### Requirement
In the listing below, copy the stretch from the line containing "Identify the location of 'Exercise" through the line containing "coordinates (765, 644)." word for word, including both of those lines.

### Item coordinate data

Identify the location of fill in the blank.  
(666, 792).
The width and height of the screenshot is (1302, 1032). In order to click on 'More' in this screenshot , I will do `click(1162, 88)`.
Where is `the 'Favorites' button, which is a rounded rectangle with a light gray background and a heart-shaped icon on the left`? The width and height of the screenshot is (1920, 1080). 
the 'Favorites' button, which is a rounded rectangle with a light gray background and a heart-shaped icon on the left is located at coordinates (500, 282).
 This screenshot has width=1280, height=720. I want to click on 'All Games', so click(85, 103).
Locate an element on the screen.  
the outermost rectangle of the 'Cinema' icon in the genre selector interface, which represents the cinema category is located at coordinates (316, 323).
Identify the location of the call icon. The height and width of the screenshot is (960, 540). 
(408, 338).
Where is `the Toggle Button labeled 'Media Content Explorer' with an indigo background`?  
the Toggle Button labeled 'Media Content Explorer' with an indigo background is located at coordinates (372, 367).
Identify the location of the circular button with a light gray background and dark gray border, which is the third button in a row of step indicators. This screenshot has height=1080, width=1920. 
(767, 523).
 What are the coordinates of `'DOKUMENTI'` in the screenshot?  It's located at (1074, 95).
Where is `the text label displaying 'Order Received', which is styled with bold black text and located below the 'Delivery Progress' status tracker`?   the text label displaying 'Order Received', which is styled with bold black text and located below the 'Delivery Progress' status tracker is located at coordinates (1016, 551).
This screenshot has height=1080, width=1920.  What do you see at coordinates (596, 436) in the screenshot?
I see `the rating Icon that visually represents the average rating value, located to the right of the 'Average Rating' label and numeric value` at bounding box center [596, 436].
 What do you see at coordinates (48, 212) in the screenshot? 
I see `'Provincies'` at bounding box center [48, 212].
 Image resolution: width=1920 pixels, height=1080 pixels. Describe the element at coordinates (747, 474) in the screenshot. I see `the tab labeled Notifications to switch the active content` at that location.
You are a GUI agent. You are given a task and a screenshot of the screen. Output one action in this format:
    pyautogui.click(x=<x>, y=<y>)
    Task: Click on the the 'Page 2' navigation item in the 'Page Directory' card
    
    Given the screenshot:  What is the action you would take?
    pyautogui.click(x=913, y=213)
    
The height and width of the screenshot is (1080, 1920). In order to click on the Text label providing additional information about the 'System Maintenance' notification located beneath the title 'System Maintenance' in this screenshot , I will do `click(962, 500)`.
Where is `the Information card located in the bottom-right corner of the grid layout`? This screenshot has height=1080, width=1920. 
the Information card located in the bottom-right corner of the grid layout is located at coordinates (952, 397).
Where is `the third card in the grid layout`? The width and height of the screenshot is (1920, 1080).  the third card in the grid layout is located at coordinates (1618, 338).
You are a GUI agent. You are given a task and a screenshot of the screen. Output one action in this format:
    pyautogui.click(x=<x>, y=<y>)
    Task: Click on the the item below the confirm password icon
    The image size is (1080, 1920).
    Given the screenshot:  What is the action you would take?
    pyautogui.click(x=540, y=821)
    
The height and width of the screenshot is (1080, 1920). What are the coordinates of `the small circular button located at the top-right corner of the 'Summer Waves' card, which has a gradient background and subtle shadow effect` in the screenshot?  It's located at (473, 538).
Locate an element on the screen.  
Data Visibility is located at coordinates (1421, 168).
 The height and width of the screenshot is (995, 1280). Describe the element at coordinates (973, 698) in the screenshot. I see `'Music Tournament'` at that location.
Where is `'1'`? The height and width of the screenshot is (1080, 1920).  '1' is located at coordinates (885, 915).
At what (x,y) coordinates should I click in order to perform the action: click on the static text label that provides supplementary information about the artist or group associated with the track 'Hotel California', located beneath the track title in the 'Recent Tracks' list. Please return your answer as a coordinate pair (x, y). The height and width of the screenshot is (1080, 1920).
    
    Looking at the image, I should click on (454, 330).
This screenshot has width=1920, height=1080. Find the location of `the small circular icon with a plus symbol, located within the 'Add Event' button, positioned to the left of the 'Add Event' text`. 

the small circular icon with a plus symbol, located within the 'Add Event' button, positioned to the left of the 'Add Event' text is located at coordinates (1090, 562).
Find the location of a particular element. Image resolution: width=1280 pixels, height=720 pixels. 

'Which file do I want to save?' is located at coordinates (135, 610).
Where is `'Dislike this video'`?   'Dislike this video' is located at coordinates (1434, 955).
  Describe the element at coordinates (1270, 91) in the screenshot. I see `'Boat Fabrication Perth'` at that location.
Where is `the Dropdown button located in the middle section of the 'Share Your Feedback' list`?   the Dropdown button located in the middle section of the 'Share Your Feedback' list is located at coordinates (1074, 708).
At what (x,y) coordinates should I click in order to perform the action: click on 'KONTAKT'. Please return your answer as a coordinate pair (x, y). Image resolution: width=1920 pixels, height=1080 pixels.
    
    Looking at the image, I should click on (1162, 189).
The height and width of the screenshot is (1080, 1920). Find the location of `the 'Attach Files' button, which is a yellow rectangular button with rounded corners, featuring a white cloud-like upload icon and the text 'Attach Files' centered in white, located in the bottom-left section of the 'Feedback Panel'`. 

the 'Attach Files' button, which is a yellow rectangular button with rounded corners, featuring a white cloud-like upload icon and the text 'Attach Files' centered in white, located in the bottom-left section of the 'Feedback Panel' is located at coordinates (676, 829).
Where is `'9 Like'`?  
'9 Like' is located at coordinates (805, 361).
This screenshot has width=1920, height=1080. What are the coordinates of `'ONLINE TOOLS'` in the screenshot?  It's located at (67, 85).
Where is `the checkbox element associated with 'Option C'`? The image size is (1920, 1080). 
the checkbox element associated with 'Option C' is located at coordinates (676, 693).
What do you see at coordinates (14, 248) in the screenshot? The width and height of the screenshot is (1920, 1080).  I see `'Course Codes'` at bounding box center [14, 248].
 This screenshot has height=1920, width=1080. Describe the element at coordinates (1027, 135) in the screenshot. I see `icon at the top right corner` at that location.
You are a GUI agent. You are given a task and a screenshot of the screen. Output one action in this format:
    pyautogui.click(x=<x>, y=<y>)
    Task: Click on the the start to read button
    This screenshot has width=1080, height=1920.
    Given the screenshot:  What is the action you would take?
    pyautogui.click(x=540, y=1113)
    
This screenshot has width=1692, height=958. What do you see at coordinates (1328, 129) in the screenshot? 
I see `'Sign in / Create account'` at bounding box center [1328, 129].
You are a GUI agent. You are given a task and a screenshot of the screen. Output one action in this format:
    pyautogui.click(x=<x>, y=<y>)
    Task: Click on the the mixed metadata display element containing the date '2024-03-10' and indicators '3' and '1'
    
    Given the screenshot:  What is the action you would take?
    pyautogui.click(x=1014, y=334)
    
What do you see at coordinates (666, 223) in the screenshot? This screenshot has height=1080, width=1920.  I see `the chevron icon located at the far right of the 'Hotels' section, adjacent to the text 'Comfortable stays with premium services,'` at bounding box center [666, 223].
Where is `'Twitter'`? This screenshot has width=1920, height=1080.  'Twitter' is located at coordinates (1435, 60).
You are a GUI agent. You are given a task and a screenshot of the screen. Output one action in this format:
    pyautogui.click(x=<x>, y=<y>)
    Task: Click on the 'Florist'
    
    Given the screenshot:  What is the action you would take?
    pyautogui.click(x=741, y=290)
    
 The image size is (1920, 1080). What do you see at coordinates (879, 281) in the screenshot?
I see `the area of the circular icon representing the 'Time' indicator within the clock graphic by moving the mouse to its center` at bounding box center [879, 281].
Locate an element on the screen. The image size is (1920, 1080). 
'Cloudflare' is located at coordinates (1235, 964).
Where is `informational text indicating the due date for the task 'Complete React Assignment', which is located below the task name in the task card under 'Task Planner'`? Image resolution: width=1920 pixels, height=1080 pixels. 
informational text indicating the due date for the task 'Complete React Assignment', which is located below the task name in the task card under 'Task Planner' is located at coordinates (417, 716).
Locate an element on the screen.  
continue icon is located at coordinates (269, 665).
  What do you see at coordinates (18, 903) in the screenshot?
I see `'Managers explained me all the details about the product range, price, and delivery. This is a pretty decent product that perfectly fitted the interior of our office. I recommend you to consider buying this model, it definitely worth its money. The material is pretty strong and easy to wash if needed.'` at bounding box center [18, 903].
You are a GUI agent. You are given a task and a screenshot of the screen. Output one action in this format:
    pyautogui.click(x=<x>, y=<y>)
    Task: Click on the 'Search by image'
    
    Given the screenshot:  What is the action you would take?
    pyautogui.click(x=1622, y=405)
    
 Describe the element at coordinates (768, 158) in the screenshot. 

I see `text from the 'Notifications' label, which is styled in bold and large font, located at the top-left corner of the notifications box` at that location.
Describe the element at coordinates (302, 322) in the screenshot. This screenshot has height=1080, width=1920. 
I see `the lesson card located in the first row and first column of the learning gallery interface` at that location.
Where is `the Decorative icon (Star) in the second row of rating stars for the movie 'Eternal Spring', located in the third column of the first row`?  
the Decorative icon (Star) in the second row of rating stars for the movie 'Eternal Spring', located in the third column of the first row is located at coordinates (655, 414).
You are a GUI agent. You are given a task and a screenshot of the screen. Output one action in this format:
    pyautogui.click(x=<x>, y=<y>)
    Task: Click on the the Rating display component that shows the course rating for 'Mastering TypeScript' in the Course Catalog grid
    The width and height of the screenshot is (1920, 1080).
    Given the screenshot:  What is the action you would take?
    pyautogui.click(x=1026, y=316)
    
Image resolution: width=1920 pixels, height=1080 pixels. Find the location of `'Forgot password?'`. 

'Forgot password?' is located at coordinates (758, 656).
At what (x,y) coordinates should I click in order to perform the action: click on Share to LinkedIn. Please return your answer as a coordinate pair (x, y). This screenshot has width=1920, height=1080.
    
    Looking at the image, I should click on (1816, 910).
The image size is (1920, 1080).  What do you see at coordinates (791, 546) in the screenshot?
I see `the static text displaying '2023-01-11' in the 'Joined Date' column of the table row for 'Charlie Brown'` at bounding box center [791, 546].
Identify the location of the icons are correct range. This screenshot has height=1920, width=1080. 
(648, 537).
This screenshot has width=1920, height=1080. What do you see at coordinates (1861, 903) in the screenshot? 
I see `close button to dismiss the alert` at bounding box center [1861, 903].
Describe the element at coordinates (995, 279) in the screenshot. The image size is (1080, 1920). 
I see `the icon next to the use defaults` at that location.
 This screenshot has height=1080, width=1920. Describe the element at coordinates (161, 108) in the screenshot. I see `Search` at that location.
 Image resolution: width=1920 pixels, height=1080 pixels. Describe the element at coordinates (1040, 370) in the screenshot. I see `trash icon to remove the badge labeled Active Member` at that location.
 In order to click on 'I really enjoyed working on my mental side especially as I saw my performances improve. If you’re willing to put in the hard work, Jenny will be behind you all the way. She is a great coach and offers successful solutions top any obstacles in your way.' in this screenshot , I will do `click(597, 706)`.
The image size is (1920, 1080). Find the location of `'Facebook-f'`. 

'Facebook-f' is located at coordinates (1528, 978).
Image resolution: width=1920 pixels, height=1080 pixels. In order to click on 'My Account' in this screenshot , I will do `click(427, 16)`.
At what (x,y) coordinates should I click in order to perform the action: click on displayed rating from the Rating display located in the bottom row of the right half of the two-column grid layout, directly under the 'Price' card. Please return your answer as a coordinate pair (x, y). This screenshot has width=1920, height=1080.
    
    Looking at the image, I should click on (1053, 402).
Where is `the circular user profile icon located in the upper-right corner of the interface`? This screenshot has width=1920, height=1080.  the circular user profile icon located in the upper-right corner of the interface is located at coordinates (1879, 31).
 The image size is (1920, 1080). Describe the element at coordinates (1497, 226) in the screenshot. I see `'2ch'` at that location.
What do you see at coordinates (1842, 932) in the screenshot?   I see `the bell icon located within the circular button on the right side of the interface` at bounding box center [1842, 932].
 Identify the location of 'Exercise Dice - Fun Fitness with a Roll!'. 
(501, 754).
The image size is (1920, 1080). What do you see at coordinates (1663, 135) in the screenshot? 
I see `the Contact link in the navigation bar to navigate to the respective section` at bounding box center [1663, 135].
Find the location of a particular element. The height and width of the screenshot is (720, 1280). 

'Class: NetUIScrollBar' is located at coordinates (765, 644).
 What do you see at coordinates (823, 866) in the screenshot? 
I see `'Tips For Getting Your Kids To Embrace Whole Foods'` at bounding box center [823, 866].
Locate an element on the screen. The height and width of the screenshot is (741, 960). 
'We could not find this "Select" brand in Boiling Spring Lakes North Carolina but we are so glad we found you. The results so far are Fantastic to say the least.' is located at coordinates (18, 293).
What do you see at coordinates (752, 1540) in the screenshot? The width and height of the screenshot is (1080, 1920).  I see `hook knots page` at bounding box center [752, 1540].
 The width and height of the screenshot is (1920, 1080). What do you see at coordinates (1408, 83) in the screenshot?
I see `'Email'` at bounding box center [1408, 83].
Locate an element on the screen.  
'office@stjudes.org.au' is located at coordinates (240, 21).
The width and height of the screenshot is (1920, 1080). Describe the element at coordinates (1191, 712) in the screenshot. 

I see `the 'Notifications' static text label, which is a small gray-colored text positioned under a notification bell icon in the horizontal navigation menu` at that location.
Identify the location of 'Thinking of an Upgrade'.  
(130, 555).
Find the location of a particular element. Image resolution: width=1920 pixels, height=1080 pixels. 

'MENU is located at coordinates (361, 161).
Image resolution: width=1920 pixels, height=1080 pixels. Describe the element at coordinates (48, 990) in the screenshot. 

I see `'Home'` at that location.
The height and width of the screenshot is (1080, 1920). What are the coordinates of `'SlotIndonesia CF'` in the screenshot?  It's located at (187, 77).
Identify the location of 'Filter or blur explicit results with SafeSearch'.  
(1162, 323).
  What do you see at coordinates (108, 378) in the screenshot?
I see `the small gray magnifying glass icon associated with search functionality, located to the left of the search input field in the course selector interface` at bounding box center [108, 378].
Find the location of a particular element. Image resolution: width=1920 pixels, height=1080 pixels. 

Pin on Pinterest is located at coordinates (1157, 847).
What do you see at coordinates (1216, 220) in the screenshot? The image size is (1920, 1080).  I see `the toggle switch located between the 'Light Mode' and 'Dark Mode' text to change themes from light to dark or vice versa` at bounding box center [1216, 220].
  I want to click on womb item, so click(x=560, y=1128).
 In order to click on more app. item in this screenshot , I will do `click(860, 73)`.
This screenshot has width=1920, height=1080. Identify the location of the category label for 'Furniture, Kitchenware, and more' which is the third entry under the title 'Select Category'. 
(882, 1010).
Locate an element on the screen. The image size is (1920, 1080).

### Result of the exercise
 Identify the location of 'Exercise Dice - Fun Fitness with a Roll!'. 
(501, 754).
The image size is (1920, 1080). What do you see at coordinates (1663, 135) in the screenshot? 
I see `the Contact link in the navigation bar to navigate to the respective section` at bounding box center [1663, 135].
Find the location of a particular element. The height and width of the screenshot is (720, 1280). 

'Class: NetUIScrollBar' is located at coordinates (765, 644).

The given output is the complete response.